Yeah so always our second to last question what are two books and two other things that you'd recommend?

SPEAKER_01

Oh well thank you this is tricky for me Stephen I have a very negative personality and actually recommending things goes against the grain. But the novel I most recently finished and hugely enjoyed was Sylvia Townsend Warner's The True Heart as it's the last Sylvia Townsend Warner novel I hadn't read and it turned out to be one of my favorites I think it's an excellent story about a 19th century orphan. It's also a version of the myth of Cupid and Psyche. It's very extraordinarily written it read to me a little bit like a Hayomiyazaki movie in some ways.
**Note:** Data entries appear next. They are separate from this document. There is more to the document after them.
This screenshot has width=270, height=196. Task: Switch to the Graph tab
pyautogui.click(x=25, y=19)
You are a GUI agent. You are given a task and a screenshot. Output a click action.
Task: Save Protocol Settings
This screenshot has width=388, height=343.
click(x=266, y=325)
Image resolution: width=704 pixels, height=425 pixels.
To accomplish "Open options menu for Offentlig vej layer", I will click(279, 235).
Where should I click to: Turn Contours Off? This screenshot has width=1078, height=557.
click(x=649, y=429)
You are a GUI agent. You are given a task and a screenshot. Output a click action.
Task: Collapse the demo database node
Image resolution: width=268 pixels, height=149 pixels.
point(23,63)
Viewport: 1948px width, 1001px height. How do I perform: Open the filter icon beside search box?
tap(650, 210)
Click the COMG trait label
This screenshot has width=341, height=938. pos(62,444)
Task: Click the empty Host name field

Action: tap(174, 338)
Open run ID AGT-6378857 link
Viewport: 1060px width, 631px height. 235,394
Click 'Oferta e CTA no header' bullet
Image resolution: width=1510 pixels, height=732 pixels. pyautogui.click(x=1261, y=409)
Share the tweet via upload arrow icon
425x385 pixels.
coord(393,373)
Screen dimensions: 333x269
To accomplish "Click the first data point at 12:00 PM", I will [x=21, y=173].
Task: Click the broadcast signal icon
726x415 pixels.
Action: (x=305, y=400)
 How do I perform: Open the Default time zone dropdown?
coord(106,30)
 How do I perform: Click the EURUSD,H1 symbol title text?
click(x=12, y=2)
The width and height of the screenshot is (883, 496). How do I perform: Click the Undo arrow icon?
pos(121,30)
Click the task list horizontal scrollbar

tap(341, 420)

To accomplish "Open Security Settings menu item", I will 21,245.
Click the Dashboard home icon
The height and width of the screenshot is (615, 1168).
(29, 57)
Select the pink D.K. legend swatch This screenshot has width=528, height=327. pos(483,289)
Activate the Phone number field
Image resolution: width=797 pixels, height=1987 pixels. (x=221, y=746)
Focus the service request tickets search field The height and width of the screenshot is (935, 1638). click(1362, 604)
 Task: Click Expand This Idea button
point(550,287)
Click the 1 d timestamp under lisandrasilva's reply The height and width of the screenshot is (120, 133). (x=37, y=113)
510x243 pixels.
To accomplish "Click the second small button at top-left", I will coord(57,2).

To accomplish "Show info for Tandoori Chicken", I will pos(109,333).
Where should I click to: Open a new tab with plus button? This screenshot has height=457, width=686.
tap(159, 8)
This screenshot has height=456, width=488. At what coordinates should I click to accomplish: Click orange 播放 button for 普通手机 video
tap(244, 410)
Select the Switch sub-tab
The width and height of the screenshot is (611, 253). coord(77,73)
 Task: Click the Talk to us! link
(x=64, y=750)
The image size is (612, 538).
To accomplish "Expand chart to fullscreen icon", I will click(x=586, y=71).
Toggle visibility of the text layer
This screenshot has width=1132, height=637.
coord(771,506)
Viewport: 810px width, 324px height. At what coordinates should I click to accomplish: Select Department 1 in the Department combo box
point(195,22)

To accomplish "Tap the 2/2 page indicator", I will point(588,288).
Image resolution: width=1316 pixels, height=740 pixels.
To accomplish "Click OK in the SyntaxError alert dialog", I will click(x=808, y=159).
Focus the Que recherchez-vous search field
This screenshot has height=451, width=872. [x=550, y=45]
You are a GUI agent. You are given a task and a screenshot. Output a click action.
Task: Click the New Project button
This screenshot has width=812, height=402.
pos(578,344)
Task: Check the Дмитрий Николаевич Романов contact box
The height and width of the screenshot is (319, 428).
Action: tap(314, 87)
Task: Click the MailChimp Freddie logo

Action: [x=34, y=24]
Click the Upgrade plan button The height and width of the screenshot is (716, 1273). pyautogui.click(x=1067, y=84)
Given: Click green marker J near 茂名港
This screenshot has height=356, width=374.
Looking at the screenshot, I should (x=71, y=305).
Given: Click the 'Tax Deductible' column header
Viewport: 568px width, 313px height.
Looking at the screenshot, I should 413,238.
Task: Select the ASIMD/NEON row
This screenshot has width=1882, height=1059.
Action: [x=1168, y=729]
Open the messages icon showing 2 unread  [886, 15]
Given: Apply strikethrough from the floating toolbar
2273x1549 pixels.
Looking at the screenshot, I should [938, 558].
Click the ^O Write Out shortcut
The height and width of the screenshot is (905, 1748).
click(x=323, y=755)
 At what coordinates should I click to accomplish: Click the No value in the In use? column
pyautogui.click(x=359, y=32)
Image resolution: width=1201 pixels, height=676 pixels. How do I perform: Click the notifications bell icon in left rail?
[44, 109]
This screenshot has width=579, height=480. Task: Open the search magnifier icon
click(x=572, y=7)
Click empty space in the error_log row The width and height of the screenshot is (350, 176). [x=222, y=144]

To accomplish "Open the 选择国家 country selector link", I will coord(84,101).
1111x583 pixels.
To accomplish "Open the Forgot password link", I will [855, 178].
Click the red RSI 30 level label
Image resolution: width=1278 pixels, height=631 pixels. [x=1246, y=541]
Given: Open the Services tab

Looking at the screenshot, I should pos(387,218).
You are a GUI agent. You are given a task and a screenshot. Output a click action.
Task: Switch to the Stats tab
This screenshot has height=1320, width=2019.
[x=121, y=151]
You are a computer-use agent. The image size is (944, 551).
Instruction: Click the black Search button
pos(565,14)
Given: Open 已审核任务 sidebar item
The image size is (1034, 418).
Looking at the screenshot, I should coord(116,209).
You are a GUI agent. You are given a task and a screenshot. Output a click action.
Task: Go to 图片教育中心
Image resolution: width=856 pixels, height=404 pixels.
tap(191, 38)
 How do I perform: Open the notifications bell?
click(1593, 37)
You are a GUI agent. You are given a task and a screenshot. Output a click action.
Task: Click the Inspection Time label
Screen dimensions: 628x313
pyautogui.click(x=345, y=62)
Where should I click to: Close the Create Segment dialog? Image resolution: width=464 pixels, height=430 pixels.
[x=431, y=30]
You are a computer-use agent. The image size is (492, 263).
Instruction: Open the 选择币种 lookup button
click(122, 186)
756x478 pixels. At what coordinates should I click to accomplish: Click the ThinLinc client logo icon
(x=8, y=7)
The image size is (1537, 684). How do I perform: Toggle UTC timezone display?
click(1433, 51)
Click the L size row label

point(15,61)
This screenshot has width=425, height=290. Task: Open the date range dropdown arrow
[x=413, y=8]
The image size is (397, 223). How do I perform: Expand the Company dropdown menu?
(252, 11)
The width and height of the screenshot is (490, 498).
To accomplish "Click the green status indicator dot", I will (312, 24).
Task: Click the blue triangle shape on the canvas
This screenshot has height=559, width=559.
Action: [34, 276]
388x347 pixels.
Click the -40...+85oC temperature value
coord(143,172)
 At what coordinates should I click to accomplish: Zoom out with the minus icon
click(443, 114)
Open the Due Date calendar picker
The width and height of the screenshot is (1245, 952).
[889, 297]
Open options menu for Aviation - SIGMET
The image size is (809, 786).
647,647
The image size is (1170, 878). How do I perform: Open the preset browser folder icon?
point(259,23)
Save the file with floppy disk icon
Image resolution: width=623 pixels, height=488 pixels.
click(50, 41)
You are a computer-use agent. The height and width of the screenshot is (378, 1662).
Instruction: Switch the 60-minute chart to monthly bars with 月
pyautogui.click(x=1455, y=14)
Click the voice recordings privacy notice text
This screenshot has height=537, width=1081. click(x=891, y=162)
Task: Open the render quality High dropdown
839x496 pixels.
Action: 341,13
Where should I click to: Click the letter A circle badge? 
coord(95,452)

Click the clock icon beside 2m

Enjoyed it greatly and then I think the second one I'll recommend a novel by M. John Harrison, the science fiction and fantasy author who I mentioned earlier recently re-released an earlier novel of his, The Course of the Heart to heart-based novels I do not know how quite how to describe the Course of the heart but it is one of the most extraordinarily written books I've encountered. It's a very disagreeable read in some ways but a very fascinating one too and two other things that can be almost anything. Of things that I enjoy I enjoy going for walks. I thoroughly recommend it for those of you listeners who are capable get out have a walk is where much of my thinking gets done and also not thinking simply clearing the mind and striding about and then the other thing I would like to recommend to your listeners is the rest of 16th and 17th century English literature that is not written by William Shakespeare because due to that cultural hegemony referred to earlier he squats on my life like a bald buzzing hypnotoad and takes up a huge amount of my time and although I love his plays and his writing I think that there are many other extraordinary writers from this period who also deserve a little bit of their time and could usefully be engaged with that's great.

SPEAKER_00

That's great. And yeah John Burnside was also a big I believer in walks to clear your head and to write he said most of his poems were composed when he was out walking. I can't claim to have composed anything is wrong but yeah but no but it's a great it's a great way to think article or two something like that. Dr. Alex Davis thank you very much.